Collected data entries
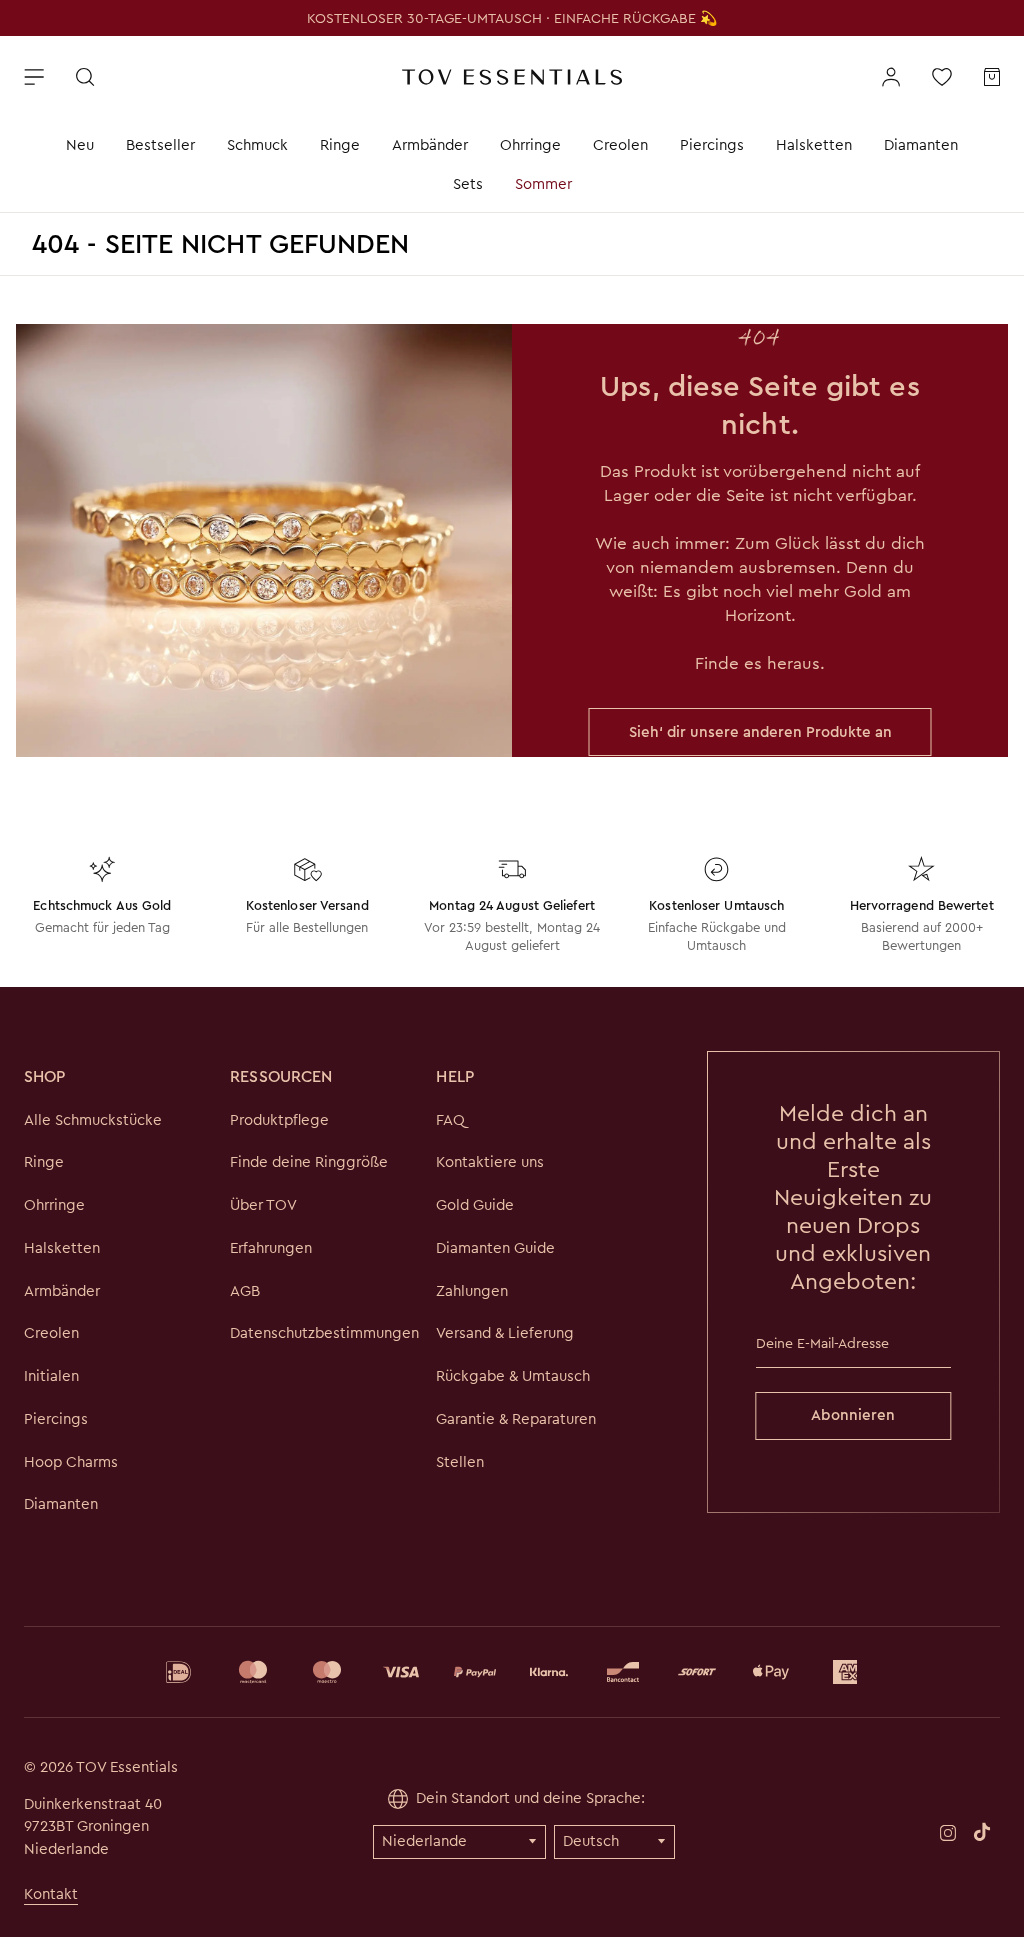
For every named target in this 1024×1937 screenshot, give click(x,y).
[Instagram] (948, 1831)
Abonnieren (853, 1415)
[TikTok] (982, 1832)
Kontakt (51, 1894)
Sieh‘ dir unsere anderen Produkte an (760, 732)
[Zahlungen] (512, 1672)
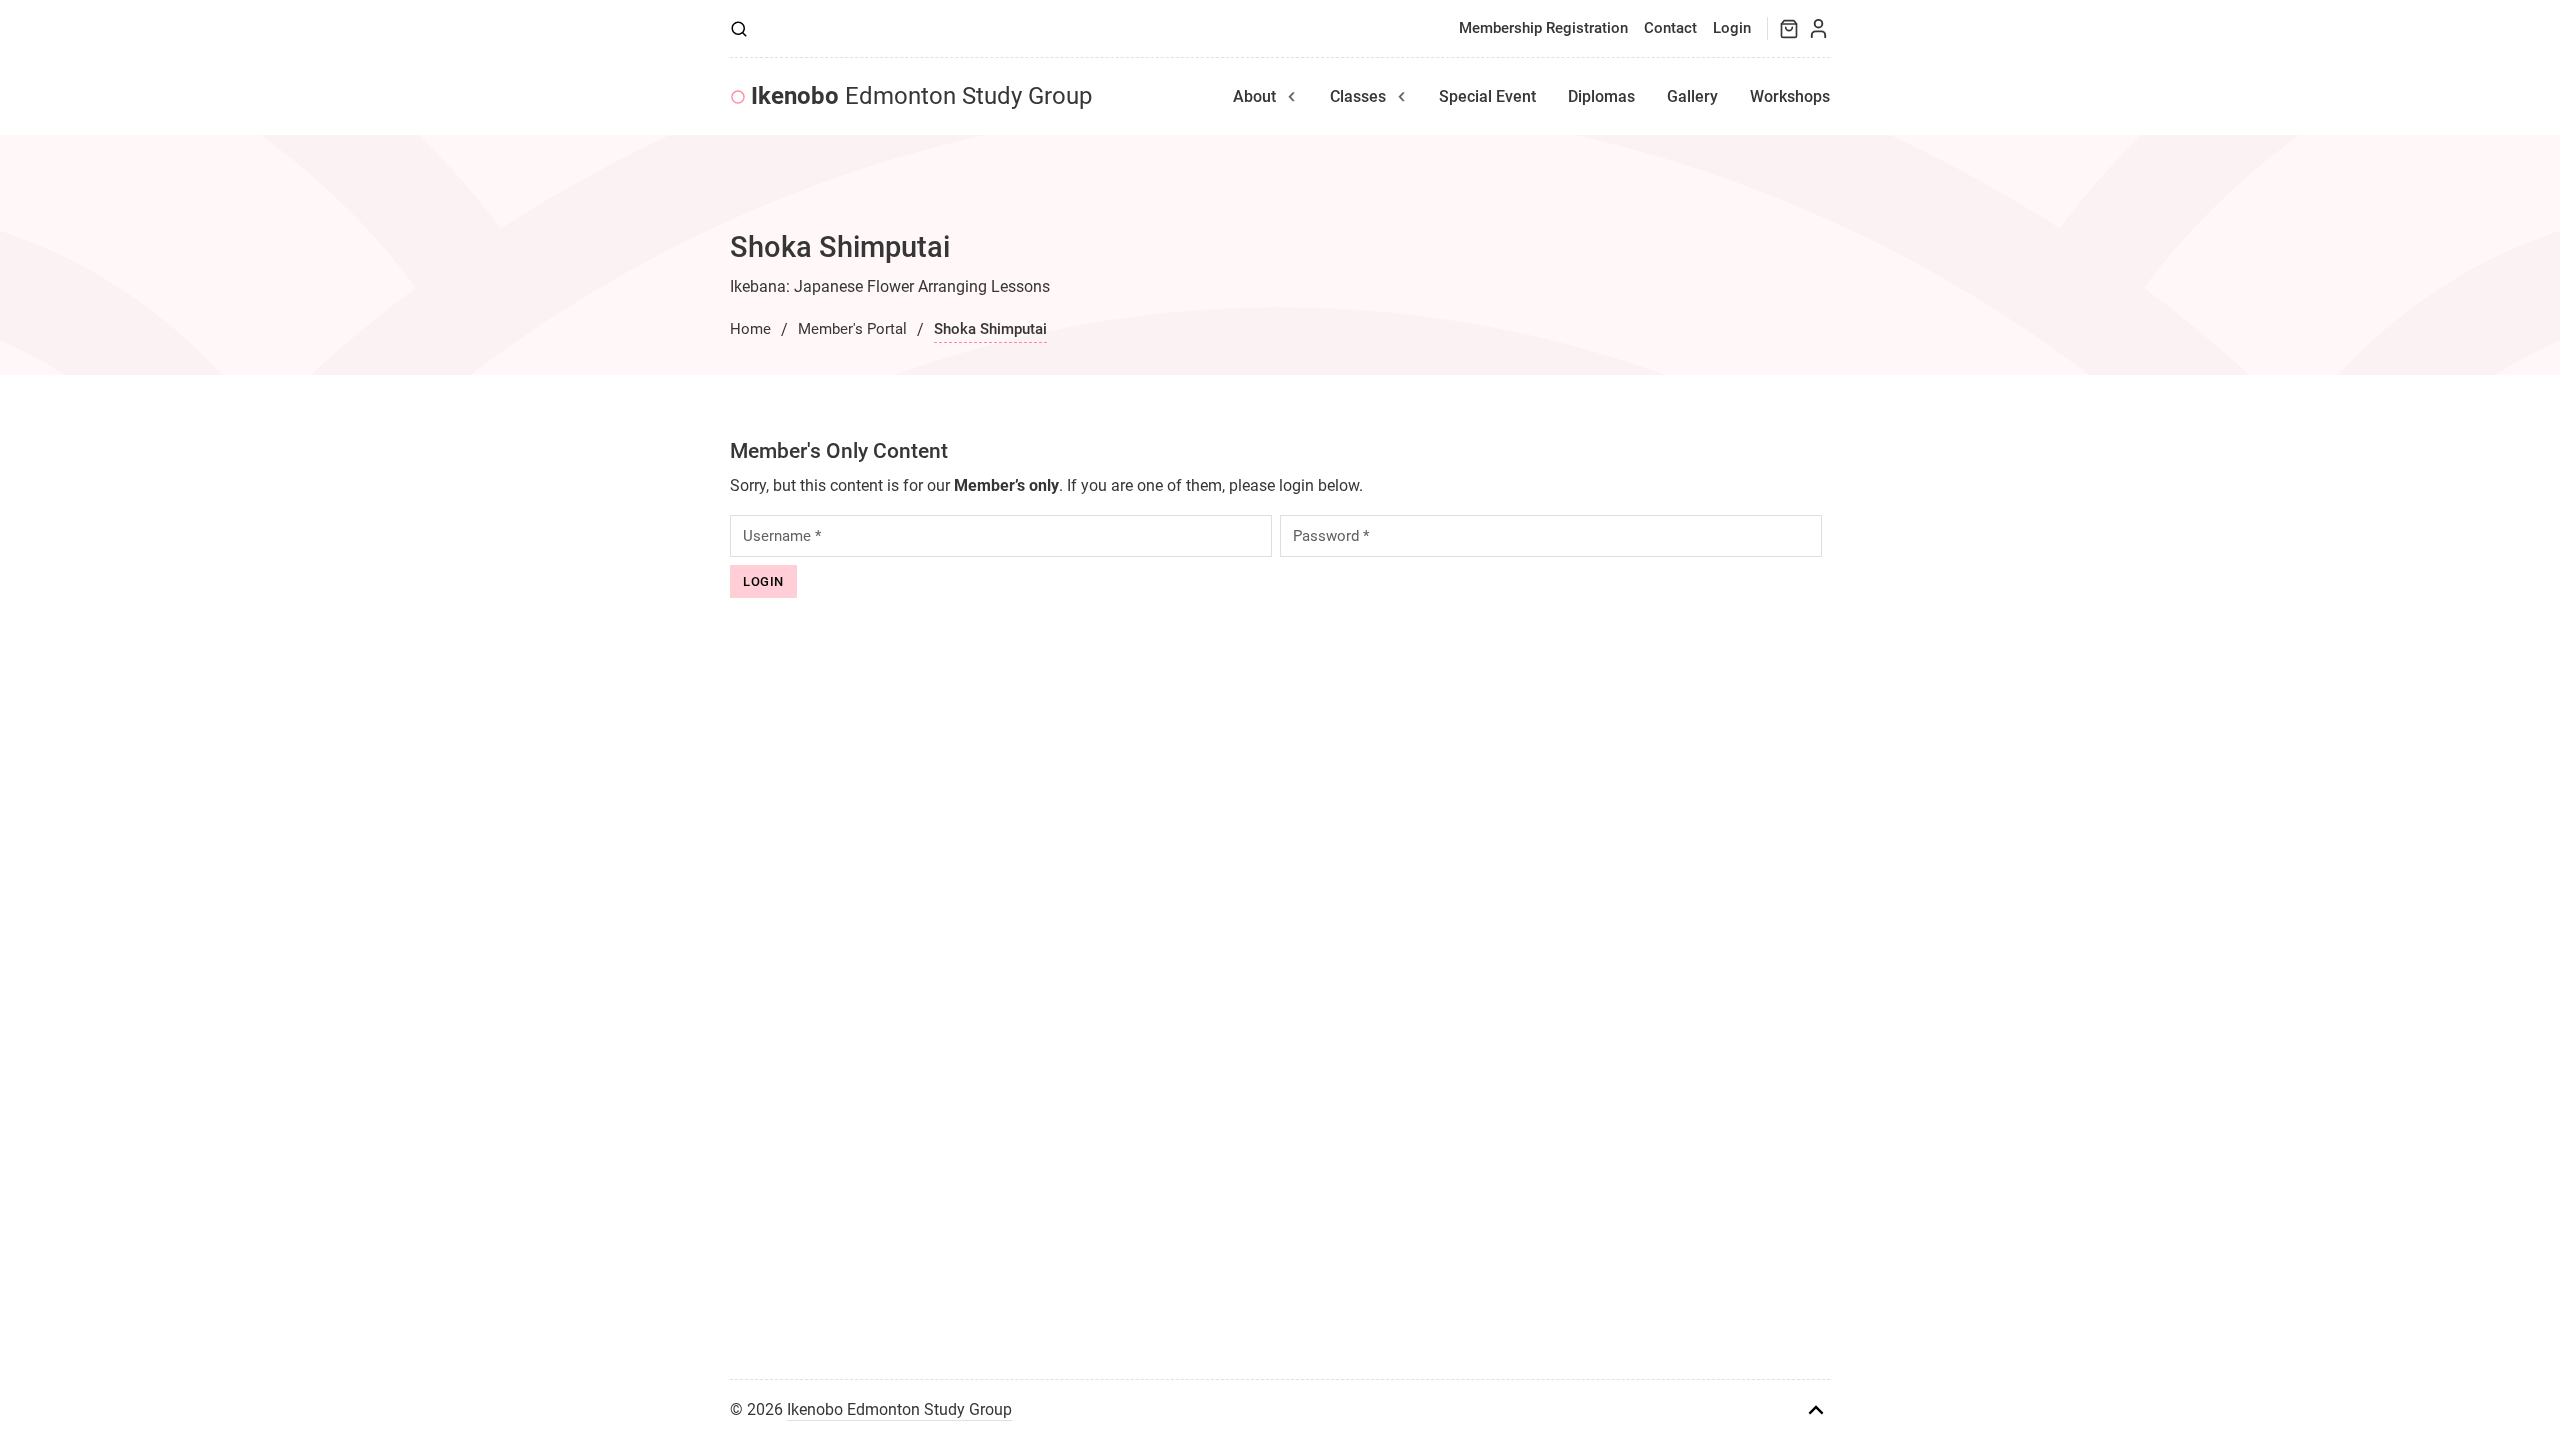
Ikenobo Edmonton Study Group (899, 1409)
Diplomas (1601, 96)
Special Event (1487, 96)
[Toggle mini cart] (1789, 29)
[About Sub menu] (1292, 97)
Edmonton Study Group (921, 96)
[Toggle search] (739, 29)
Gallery (1692, 96)
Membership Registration (1543, 28)
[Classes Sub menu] (1402, 97)
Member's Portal (852, 329)
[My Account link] (1818, 28)
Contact (1670, 28)
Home (750, 329)
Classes (1358, 96)
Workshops (1790, 96)
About (1254, 96)
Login (1732, 28)
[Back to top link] (1816, 1410)
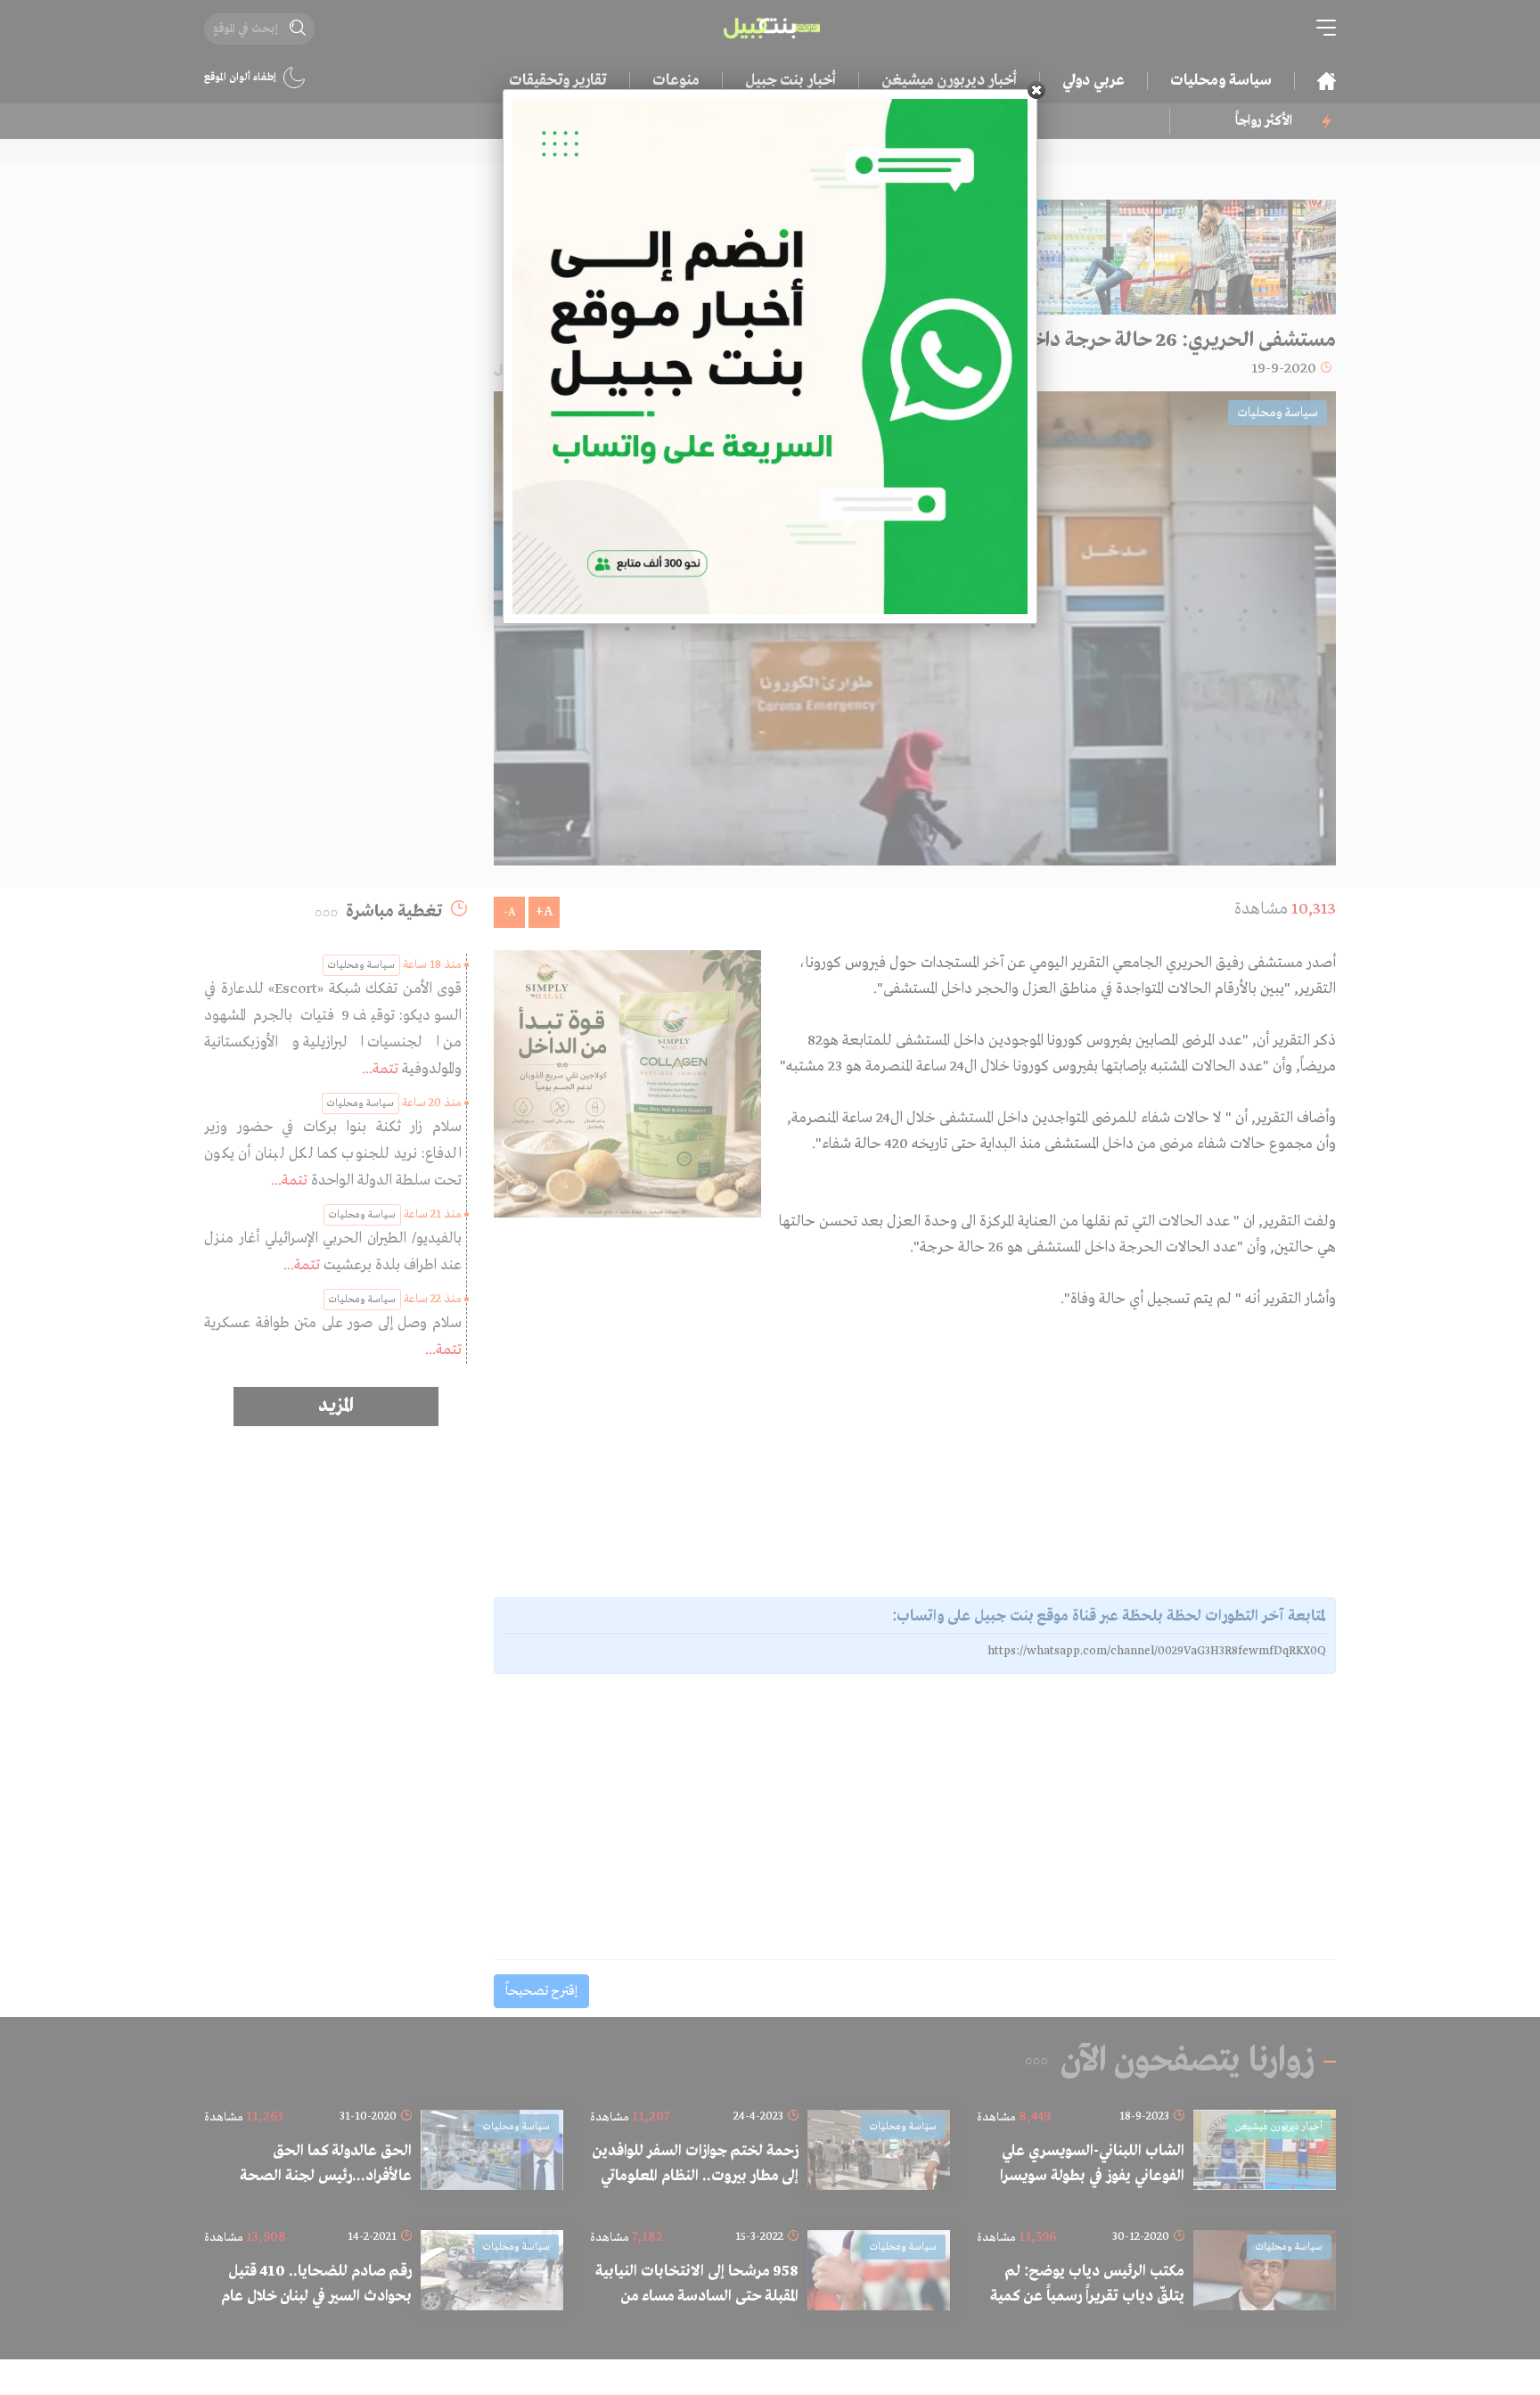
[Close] (1036, 90)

◆ **ACTIVITY**: Which lines run from the one holding "Home (750, 329)" through the end of the records? Reproduce them word for word, both ends included, with no pictures.

◆ **ANSWER SECTION**:
Home (750, 329)
Classes (1358, 96)
Workshops (1790, 96)
About (1254, 96)
Login (1732, 28)
[Back to top link] (1816, 1410)
[Close] (1036, 90)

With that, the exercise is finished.